(GIVEN DATA begins)

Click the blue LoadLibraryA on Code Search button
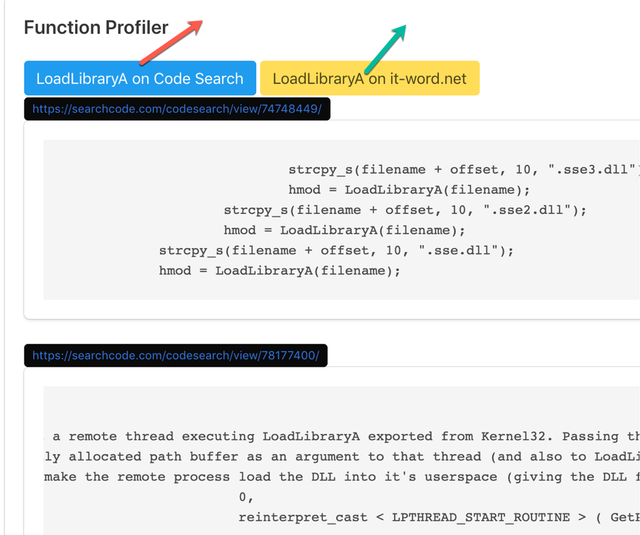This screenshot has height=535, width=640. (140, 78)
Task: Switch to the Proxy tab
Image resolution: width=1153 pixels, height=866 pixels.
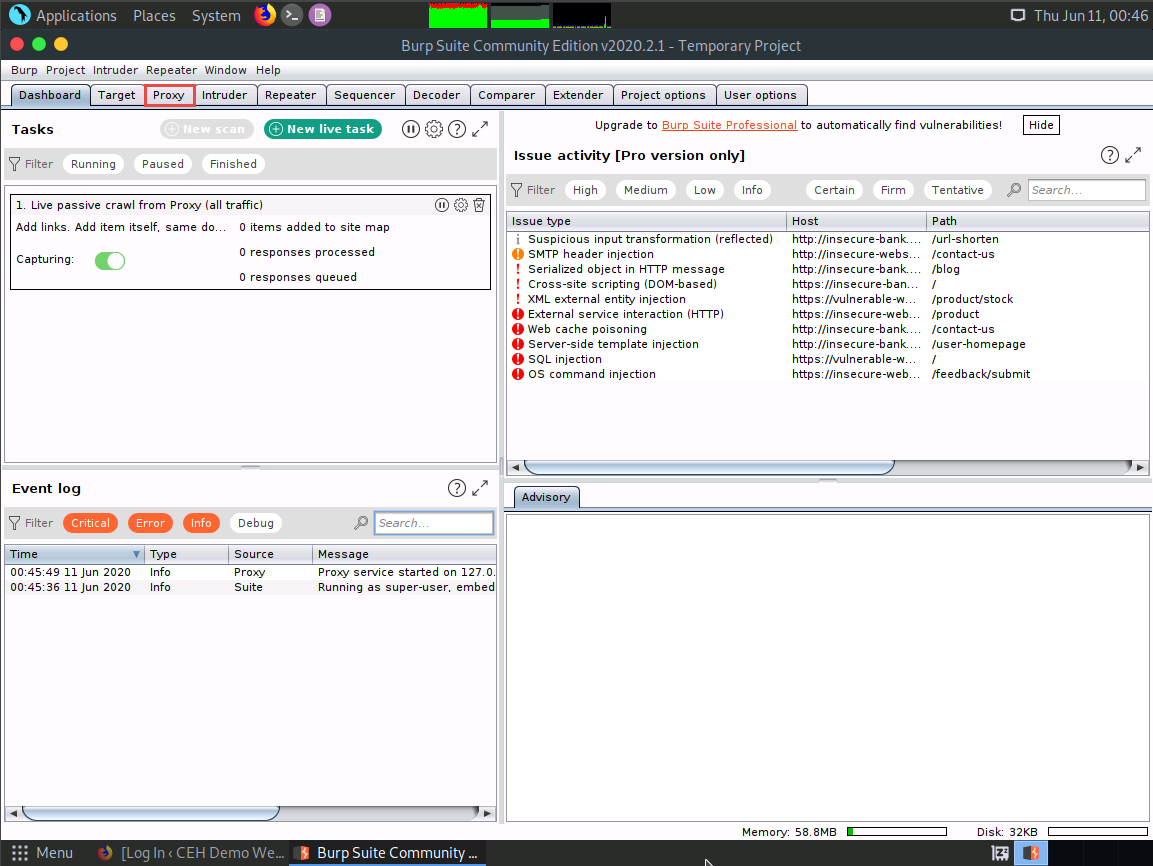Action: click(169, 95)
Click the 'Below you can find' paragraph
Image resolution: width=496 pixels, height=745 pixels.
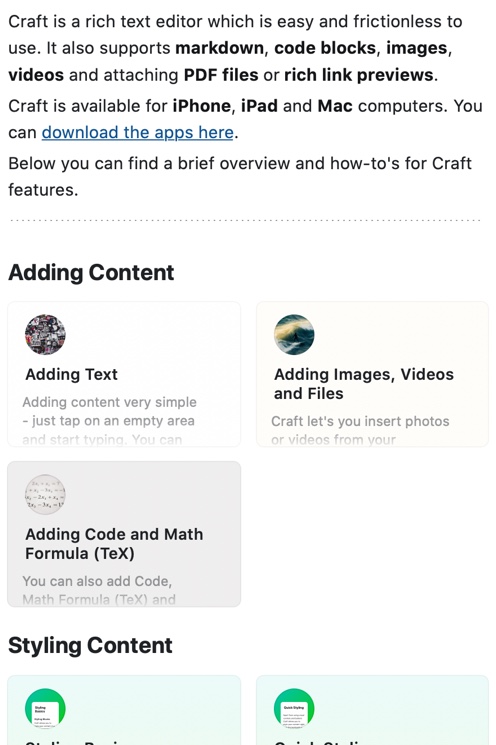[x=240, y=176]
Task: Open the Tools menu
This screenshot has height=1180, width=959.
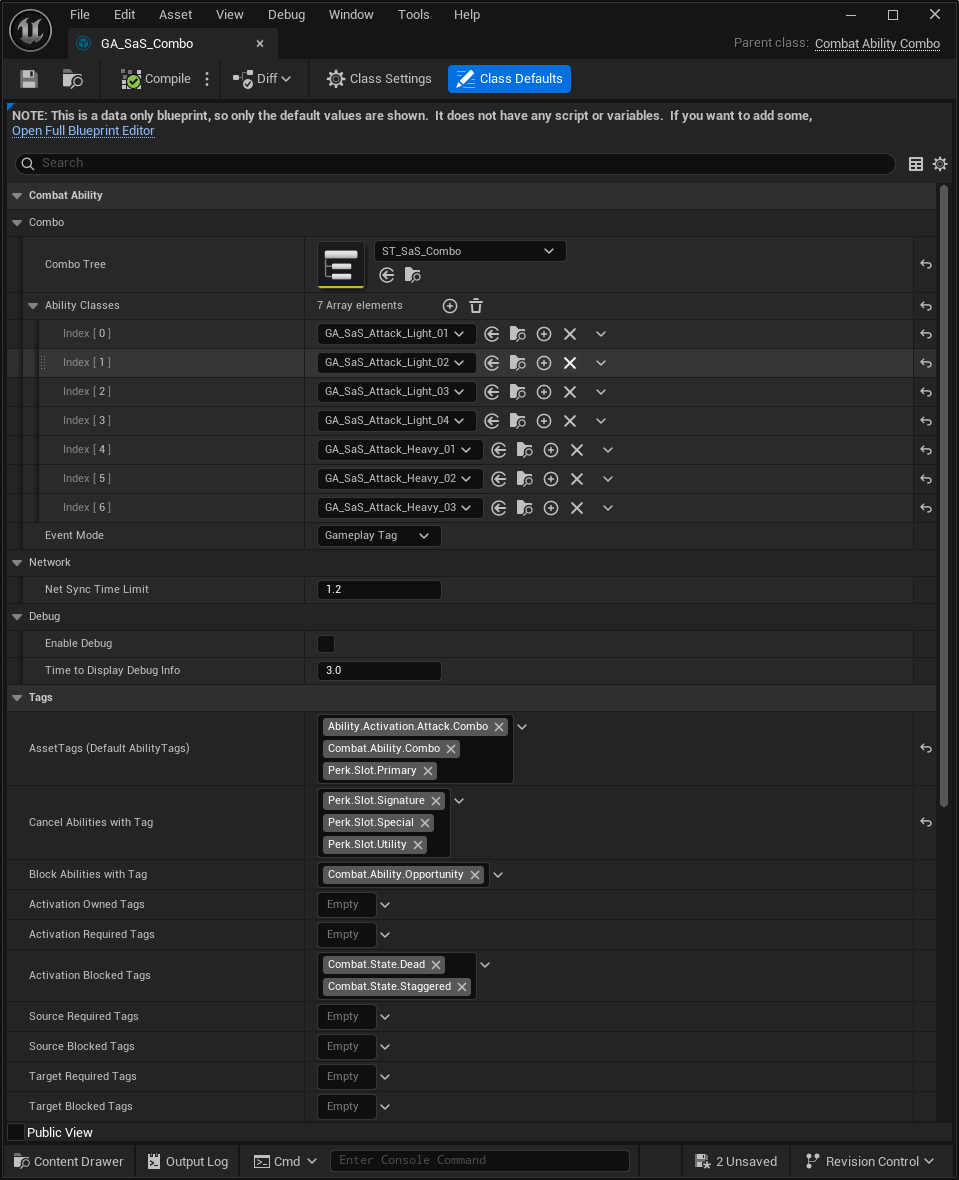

(GIVEN DATA ends)

◆ PROBLEM TO WORK ON: Drop the pictures and give every line above again exactly.

◆ RESPONSE TO THIS EXERCISE:
Click the blue LoadLibraryA on Code Search button
This screenshot has height=535, width=640. (140, 78)
Task: Switch to the Proxy tab
Image resolution: width=1153 pixels, height=866 pixels.
Action: click(169, 95)
Click the 'Below you can find' paragraph
Image resolution: width=496 pixels, height=745 pixels.
[x=240, y=176]
Task: Open the Tools menu
This screenshot has height=1180, width=959.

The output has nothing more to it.